The intimate and homelike nature of the set brought the audience, a group of strangers, directly into that vulnerable mindset and space. There were no bright lights to create a “fourth wall” for the actors to hide behind. Similarly, there was no elevated stage or elaborate set to remind the audience that the play wasn’t real.  

The audience was forced to feel the emotions too, and we did. We clapped at the end of each act. We laughed when the actors laughed. We cringed when they were uncomfortable. We looked away when the moments became too vulnerable and too real for comfort. The audience and actors fed off each other.

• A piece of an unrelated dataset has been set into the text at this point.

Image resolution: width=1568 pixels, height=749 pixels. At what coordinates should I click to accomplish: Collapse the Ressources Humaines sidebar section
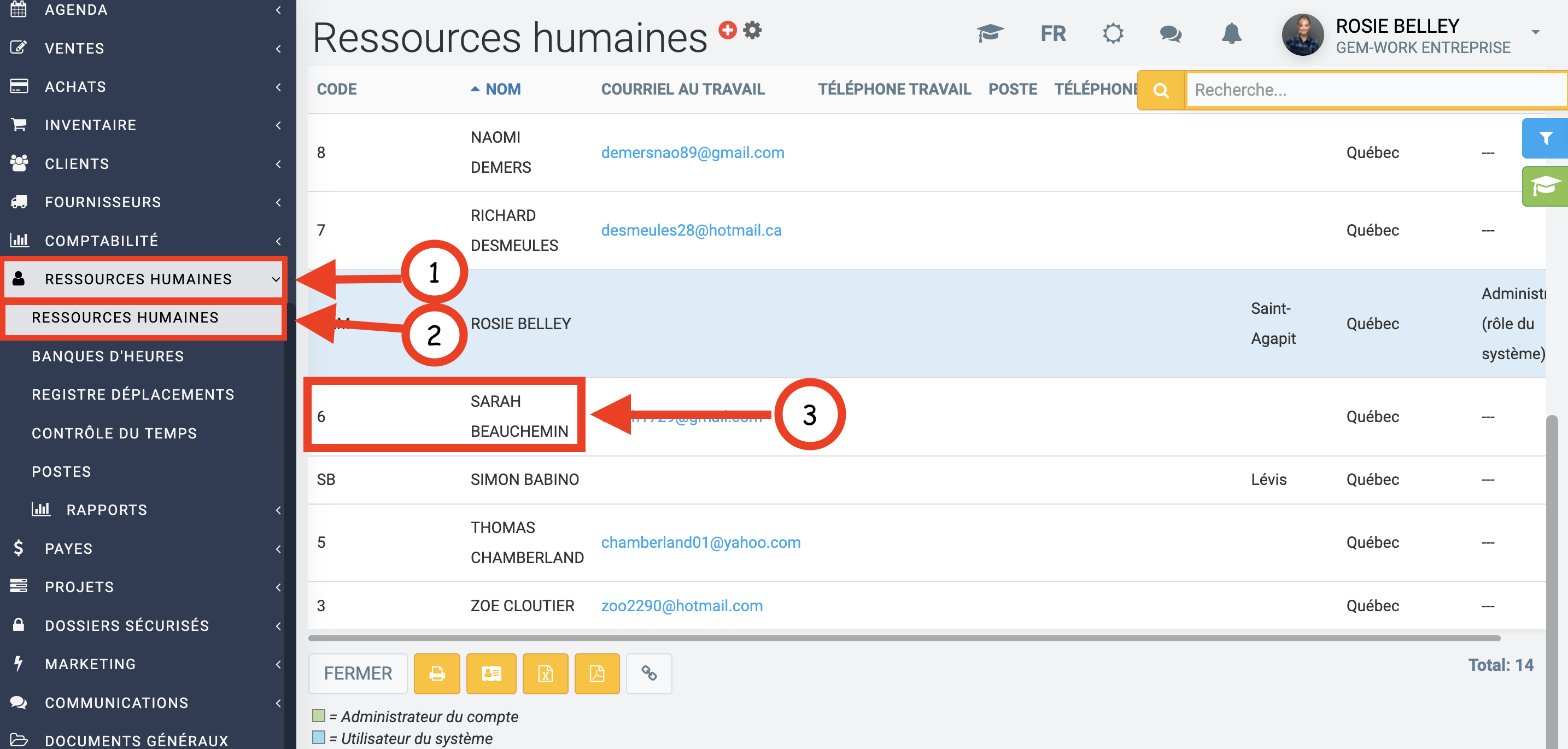pyautogui.click(x=138, y=279)
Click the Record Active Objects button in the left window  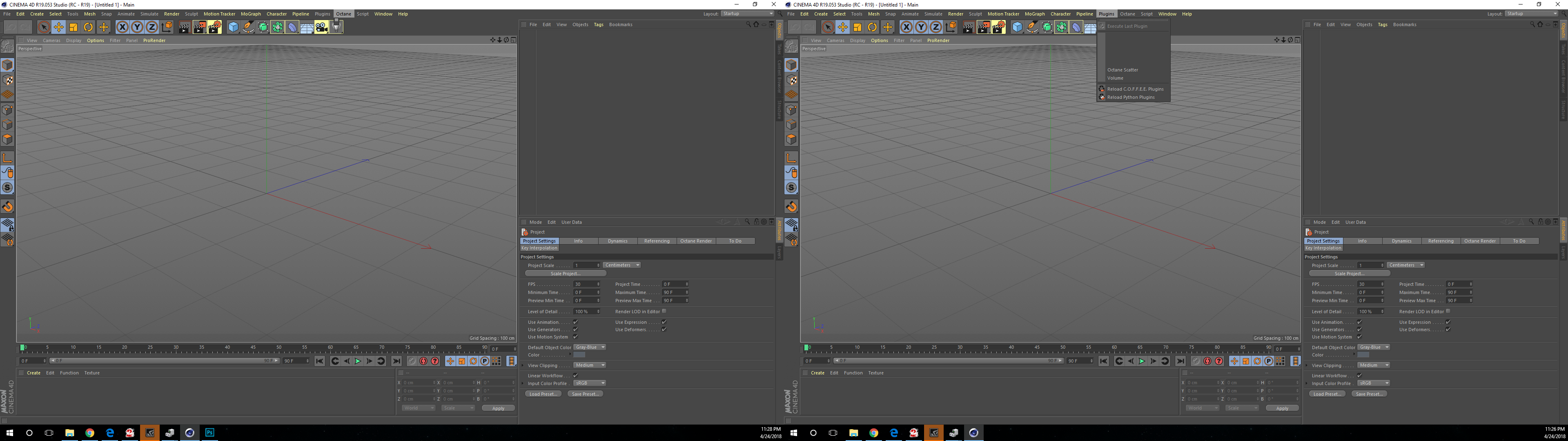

That night the play was a comedy. Lovey and her brother Leonid Gaev played by Samuel Pate, walked off stage arm and arm. They had lost their orchard, but they had each other.  

The second night I attended was faculty night. When two friends and myself decided to go that evening, we had not realized we would be the only students there.  Faculty members from all of the departments enjoyed a glass of wine as they waited to be ushered in. There was a rumble of whispered conversations above the violin playing as the professors and their spouses were seated. The buzz slowly died as the doors were closed and and the lights went out. There was no clapping when the violinist left the room. Already the night felt different. We were not a team with the actors, but a different entity. We were not sharing the space, equally carrying the emotional burden of the show, but outsiders intruding on some of the most challenging moments in the characters’ lives.  

That night the play was a tragedy. We watched as an angry and distraught Lovey stared down her brother Leonid from the opposite side of the room when he declared it was time for them to leave their home. They had lost everything.

Closing night was a perfect medium of the nights before. The actors had become comfortable with the audience, and they put on a fantastic show that gave the audience great conversation between acts about the intent of the playwright and the nature of the characters. All the characters gave a beautiful performance, but Pate’s character stood out to me the most. I’d like to think it was the shared goodbye of a senior leaving the stage in his last performance to go off and join the real world combined with an aristocrat leaving his childhood home to go become a bank employee. It was powerful to watch.

The beauty of the show lay in the actors intimate relationship with their characters.  Through empathetic imagination, the actors grappled with their characters’ temporality. They displayed not just their character’s dynamic potential for emotion, but the mastery of Chekhov as a playwright. This play, proven by this cast to be both true tragedy and true comedy, was written as he faced his own temportality.

Through a Russian cherry orchard the audience is challenged with the question of what it means to live a good life. One can approach that question with both hope and despair, comedy and tragedy.